(Work required):
Rewrite every line of the items from the line holding "The image size is (1200, 675)." through the line holding "will (1251, 290).", inclusive. Keep the requests, and offset each coordinate in the answers by adding 24.

** BEGIN Raw records **

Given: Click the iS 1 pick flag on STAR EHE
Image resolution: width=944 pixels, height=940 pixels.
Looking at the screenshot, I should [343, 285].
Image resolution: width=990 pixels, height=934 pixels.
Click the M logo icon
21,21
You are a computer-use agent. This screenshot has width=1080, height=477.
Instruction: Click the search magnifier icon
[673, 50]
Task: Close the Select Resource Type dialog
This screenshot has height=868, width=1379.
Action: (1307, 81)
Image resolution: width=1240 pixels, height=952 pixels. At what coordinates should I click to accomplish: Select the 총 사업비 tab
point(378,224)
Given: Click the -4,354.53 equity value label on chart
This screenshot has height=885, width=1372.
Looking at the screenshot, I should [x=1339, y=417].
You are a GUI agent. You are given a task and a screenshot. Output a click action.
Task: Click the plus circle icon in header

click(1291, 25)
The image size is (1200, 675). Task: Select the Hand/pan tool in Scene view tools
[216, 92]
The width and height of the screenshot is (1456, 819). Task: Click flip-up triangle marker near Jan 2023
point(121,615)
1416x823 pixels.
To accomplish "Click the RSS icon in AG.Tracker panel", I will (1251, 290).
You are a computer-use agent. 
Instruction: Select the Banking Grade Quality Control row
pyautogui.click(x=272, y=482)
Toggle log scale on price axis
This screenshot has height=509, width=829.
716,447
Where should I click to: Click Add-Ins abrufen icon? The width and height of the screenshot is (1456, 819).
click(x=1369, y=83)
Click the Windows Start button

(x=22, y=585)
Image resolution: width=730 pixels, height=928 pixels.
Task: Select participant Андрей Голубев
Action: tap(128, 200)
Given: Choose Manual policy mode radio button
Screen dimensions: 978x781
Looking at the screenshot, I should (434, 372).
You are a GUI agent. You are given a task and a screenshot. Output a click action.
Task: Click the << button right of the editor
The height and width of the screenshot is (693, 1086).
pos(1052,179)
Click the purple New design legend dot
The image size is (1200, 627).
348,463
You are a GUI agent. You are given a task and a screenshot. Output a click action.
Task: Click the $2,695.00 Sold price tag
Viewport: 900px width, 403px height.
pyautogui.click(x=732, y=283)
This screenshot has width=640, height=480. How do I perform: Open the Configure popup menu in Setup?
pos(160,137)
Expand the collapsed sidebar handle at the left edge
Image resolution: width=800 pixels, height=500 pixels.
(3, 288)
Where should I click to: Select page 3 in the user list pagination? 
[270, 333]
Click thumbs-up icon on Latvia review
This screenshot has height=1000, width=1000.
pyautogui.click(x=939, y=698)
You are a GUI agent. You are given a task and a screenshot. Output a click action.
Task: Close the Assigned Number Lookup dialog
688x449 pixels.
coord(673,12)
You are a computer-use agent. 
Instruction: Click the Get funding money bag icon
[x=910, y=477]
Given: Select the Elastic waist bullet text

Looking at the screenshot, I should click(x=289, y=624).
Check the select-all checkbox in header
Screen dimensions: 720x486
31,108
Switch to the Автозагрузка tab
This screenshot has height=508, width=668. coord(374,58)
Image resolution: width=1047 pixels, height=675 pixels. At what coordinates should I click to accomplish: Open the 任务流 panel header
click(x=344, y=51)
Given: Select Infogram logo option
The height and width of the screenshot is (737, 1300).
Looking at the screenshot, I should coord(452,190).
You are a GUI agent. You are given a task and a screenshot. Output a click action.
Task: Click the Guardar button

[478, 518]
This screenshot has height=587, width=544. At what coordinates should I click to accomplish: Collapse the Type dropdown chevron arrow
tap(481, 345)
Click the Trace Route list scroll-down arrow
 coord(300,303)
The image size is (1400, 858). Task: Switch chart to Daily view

** END Raw records **

(Written response):
The image size is (1200, 675). Task: Select the Hand/pan tool in Scene view tools
[240, 116]
The width and height of the screenshot is (1456, 819). Task: Click flip-up triangle marker near Jan 2023
point(145,639)
1416x823 pixels.
To accomplish "Click the RSS icon in AG.Tracker panel", I will (1275, 314).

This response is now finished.